Google and its users are probably one of the favorite targets of miscreants. While Google is always trying to secure things from its end, it can only do so much to help users hold their end of the line. Its latest assimilation of startup SlickLogin might just help it do that, though it remains to be seen how much it will catch on.
Google is said to be one of the first to widely implement a two-step authentication process. This new kind of procedure adds a new level of security to the usual password system by requiring users to enter a code from or on their smartphones. This system works on the presumption that users almost always have their smartphones with them and are less likely to lose them than their passwords.

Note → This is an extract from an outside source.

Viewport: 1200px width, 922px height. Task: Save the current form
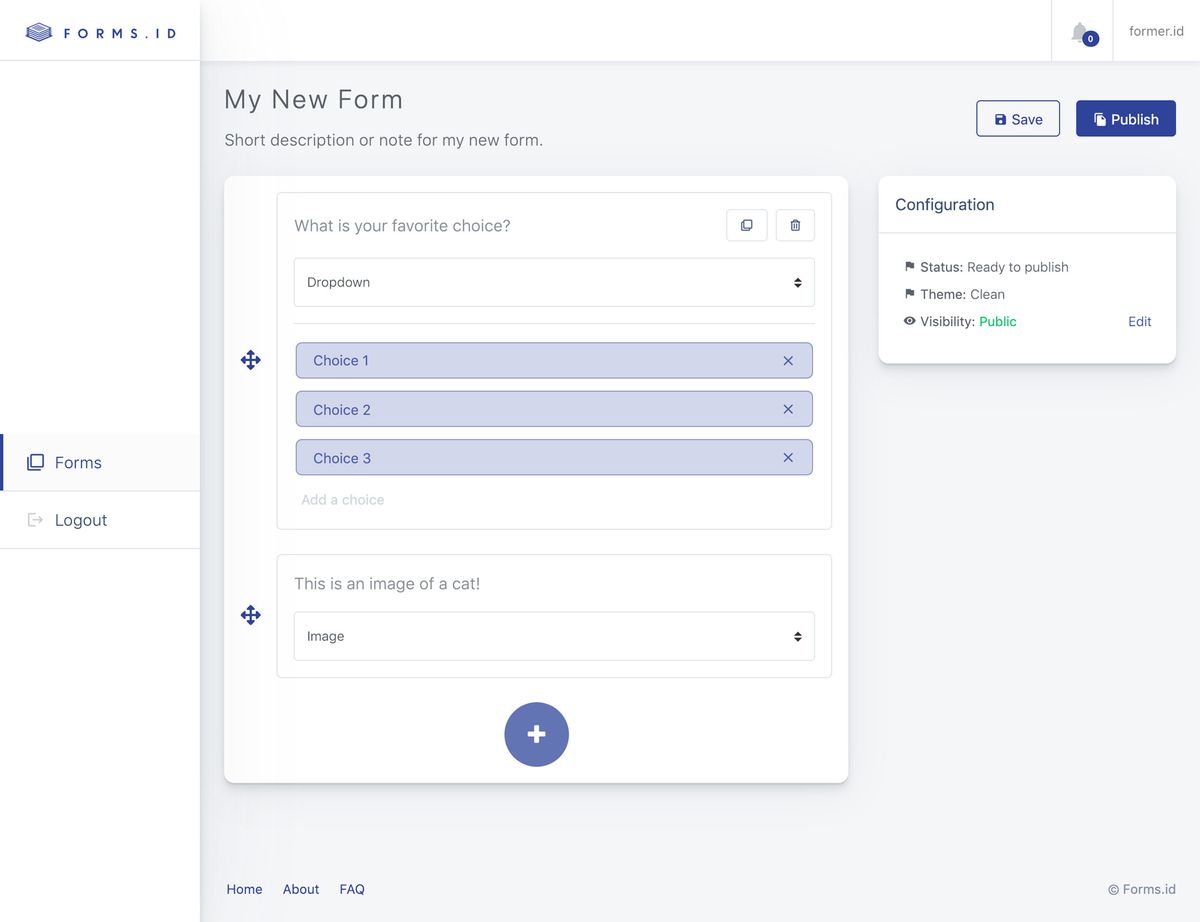click(1017, 118)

SlickLogin works on a similiar presumption and requires another device such as a smartphone. What SlickLogin does differently is that instead of a code or text to type in, it employs almost inaudible sounds played through the computer’s speakers. An app on the smartphone analyzes the audio and, if authentication is successful, sends a message to the web server allowing the login. The audio that is used is uniquely generated per user per login, ensuring that even if recorded, the sound cannot be reused, even when using the same computer.
Although neither company is saying so, SlickLogin’s audio-based authentication could very well be integrated into Google’s own login system in the near future. It remains to be seen whether this can be used for mobile logins as well, considering those will use the very smartphones and tablets that two-step authentication systems rely on for security.